THE PROBLEM:
Report the number of lines in the records below that contain the word "agent", and nothing more.

** DATA EXTRACTS follows **

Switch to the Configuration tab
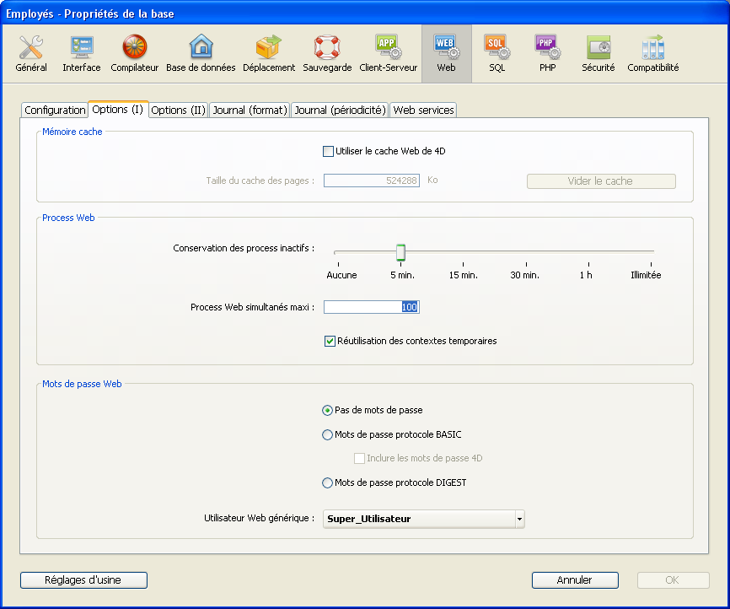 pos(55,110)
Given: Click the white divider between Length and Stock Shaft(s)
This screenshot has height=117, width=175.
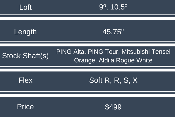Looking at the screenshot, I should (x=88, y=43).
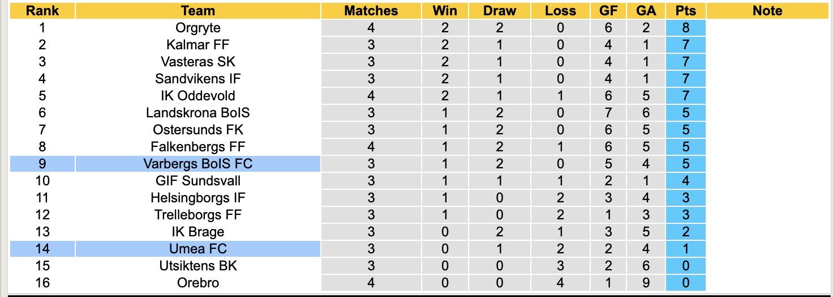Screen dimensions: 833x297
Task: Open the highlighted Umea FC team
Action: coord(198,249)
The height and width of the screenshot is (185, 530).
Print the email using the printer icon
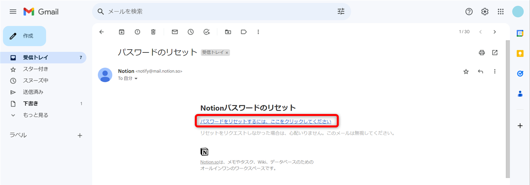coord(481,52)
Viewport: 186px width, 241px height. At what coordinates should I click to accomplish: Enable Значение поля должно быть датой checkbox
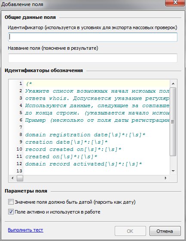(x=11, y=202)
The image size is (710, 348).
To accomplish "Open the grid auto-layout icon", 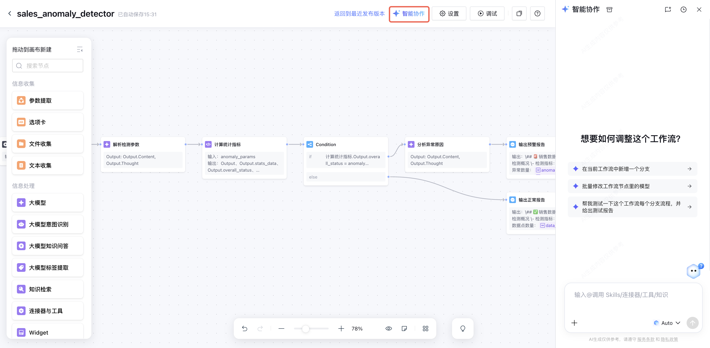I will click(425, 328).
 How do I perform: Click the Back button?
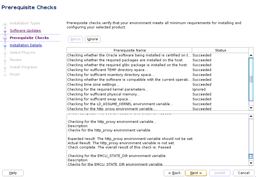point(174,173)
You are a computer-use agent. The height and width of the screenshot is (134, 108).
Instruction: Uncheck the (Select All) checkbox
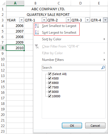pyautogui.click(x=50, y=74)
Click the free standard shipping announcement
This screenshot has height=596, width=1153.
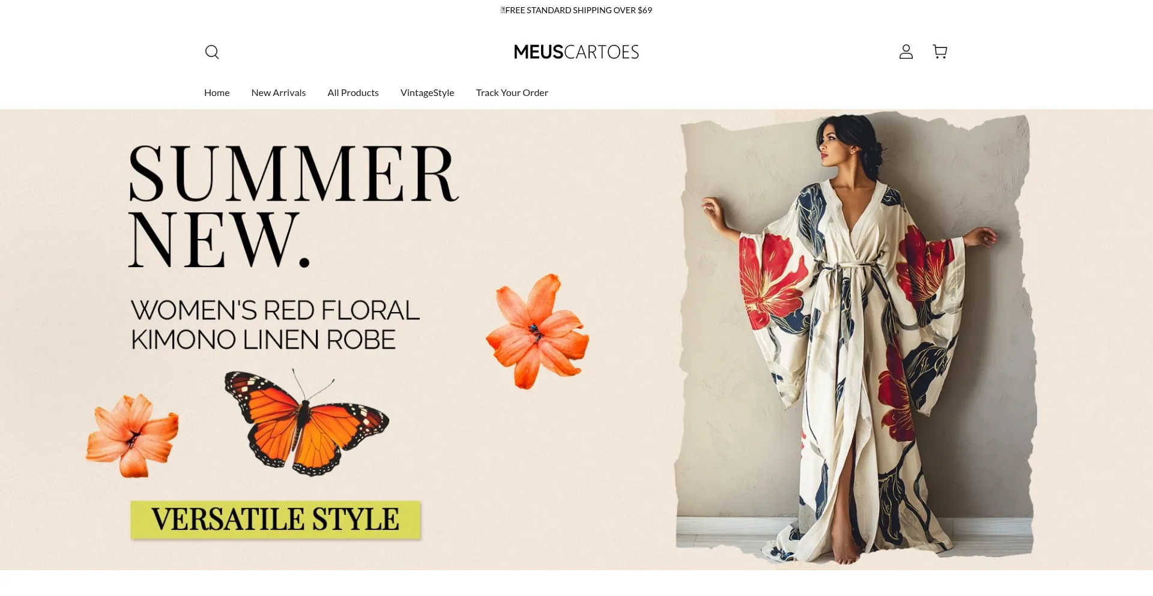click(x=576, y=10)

** End of DATA EXTRACTS **
** DATA EXTRACTS follows **

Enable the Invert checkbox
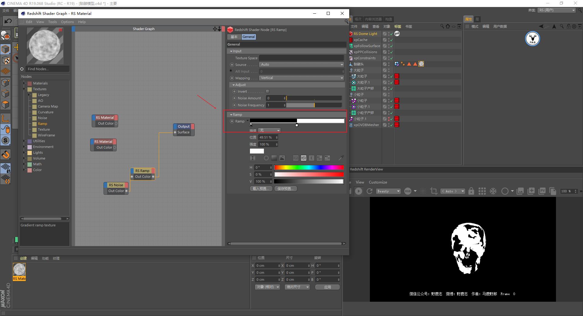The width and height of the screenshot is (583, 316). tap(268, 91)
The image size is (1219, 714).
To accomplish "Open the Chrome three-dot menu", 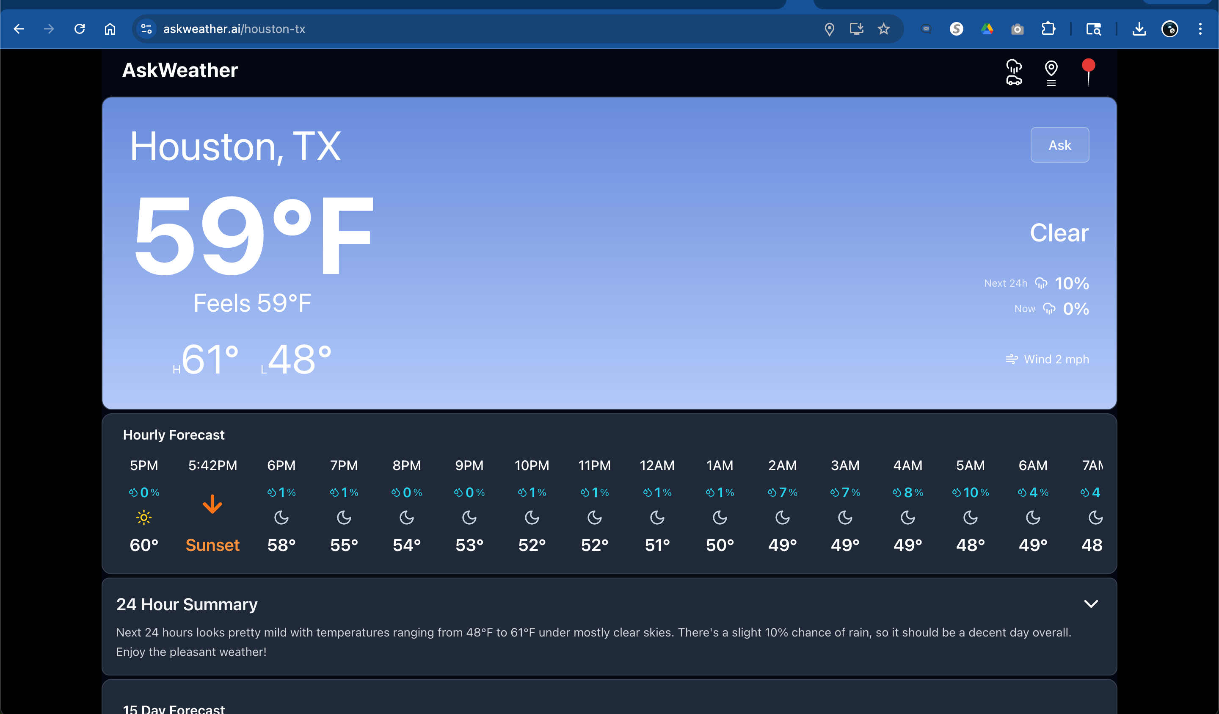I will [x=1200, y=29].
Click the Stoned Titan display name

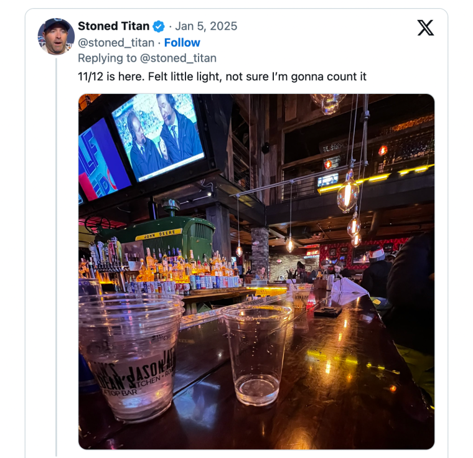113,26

** End of DATA EXTRACTS **
** DATA EXTRACTS follows **

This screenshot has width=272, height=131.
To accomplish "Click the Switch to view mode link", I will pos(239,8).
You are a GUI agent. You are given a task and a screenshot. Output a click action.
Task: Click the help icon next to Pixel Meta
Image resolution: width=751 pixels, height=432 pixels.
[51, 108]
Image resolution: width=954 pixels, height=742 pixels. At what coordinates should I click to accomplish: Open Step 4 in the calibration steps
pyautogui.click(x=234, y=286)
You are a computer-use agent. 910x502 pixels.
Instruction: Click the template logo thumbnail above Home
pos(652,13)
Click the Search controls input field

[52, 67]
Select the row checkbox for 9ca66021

** End of DATA EXTRACTS **

YOUR RESPONSE:
3